Aerospike Stops Abruptly with no error in logs


#1

Aerospike stops abruptly with no error message in logs

Description

Aerospike server in normal operation shuts down. There is no information in the log to indicate why this might be. The log shows normal messages and then nothing.
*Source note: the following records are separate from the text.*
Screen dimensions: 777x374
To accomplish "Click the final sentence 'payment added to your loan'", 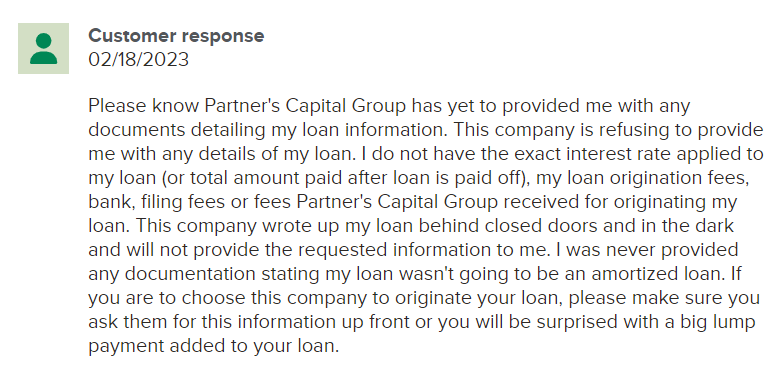I will click(212, 346).
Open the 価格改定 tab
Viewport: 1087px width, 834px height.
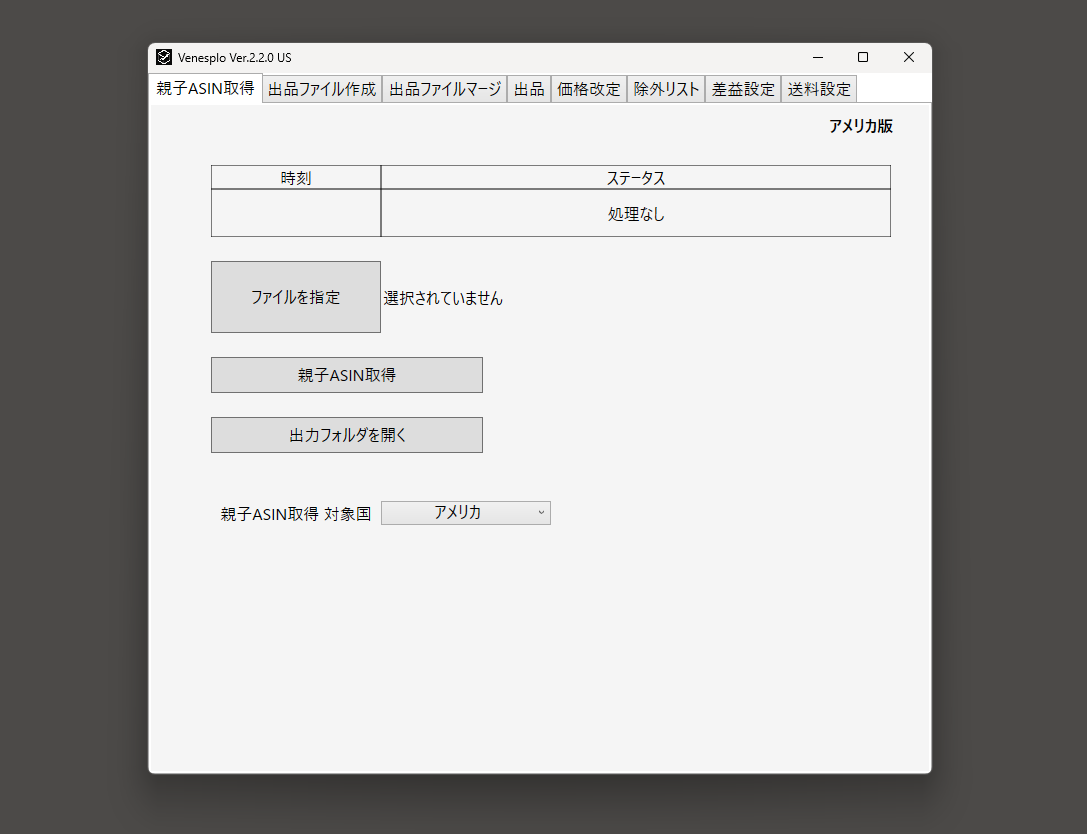[x=589, y=89]
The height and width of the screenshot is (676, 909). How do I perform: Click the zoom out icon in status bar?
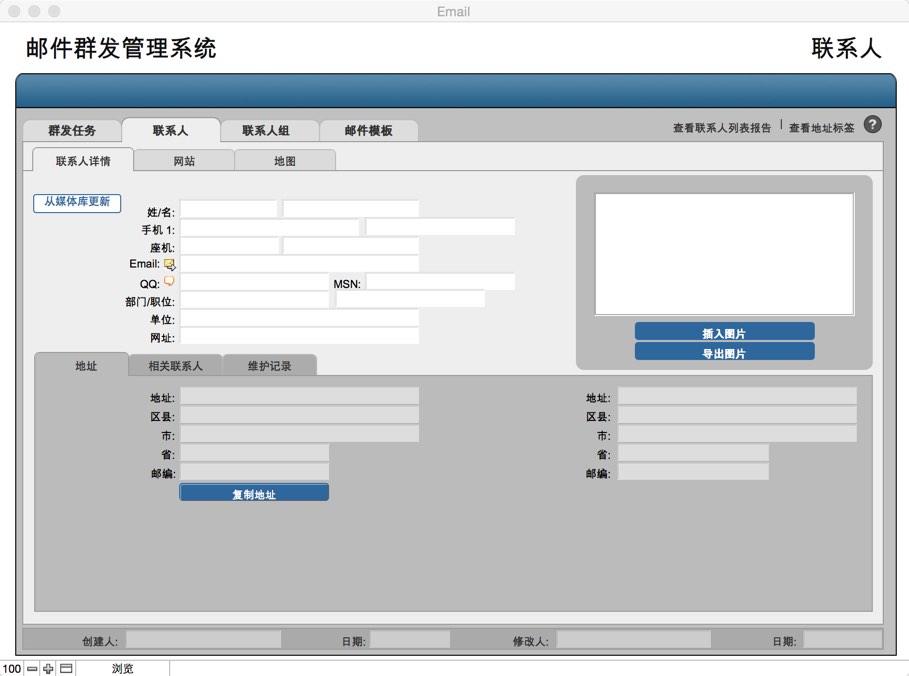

Startup messages may be shown if the operations team has restarted the node.

Dec 23 2015 15:45:04 GMT: INFO (info): (hist.c::137) histogram dump: proxy (47166 total) msec
Dec 23 2015 15:45:04 GMT: INFO (info): (hist.c::154)  (00: 0000042346) (01: 0000003405) (02: 0000000180) (03: 0000000174)
Dec 23 2015 15:45:04 GMT: INFO (info): (hist.c::154)  (04: 0000000215) (05: 0000000234) (06: 0000000278) (07: 0000000142)
Dec 23 2015 15:45:04 GMT: INFO (info): (hist.c::154)  (08: 0000000068) (09: 0000000064) (10: 0000000052) (11: 0000000008)
Dec 23 2015 15:45:04 GMT: INFO (info): (hist.c::137) histogram dump: writes_reply (1345946360 total) msec
Dec 23 2015 15:45:04 GMT: INFO (info): (hist.c::154)  (00: 1252824283) (01: 0058777235) (02: 0021017740) (03: 0010035103)
Dec 23 2015 15:45:04 GMT: INFO (info): (hist.c::154)  (04: 0002737668) (05: 0000426331) (06: 0000042140) (07: 0000023558)
Dec 23 2015 15:45:04 GMT: INFO (info): (hist.c::154)  (08: 0000061791) (09: 0000000339) (10: 0000000084) (11: 0000000012)
Dec 23 2015 15:45:04 GMT: INFO (info): (hist.c::154)  (12: 0000000030) (13: 0000000016) (14: 0000000021) (15: 0000000006)
Dec 23 2015 15:45:04 GMT: INFO (info): (hist.c::163)  (17: 0000000003)
Dec 23 2015 15:45:04 GMT: INFO (info): (hist.c::137) histogram dump: udf (0 total) msec
Dec 23 2015 15:45:04 GMT: INFO (info): (hist.c::137) histogram dump: query (0 total) msec
Dec 23 2015 15:45:04 GMT: INFO (info): (hist.c::137) histogram dump: query_rec_count (0 total) count

Then next in the log, a restart.

Dec 23 2015 16:45:12 GMT: INFO (as): (as.c::373) <><><><><><><><><><>  Aerospike Enterprise Edition build 3.5.14  <><><><><><><><><><>
Dec 23 2015 16:45:12 GMT: INFO (config): (cfg.c::3104) service {
Dec 23 2015 16:45:12 GMT: INFO (config): (cfg.c::3104) 
Dec 23 2015 16:45:12 GMT: INFO (config): (cfg.c::3104)  user aerospike
Dec 23 2015 16:45:12 GMT: INFO (config): (cfg.c::3104)  group aerospike

Root Cause

Usually, when the Aerospike server stops logging abruptly the issue is the kernel on the machine running out of memory. In all other instances some kind of log message or signal is written to give an indication as to what might have happened. When a stack trace is generated this is normally written to the logs. To check to see if there is an out of memory error, the kernel logs should be examined.

$ grep -i oom kern.log

Dec 23 15:45:14 as08 kernel: [12702489.912374] asd invoked oom-killer: gfp_mask=0×201da, order=0, oom_adj=0, oom_score_adj=0
Dec 23 15:45:14 as08 kernel: [12702489.951674] [<ffffffff810b7c4f>] ? oom_kill_process+0x49/0×271
Dec 23 15:45:14 as08 kernel: [12702490.429034] [ pid ] uid tgid total_vm rss cpu oom_adj oom_score_adj name

In the output above we see that this was indeed an out of memory issue.

The next step is to find out why memory ran out. The way to do this is to consider what was happening on the machine at the time. Usually, Aerospike will protect against running out of its own memory using features such as memory-high-watermarks and stop_writes mode so the cause is unlikely to be related to Aerospike.

One scenario where Aerospike activity could have an unexpected impact on memory usage is when a node migrates partitions out. The node will load a partition into memory for each configured migrate-thread and could exhaust all the memory available. More efficient memory allocation for migration handling are on the road map.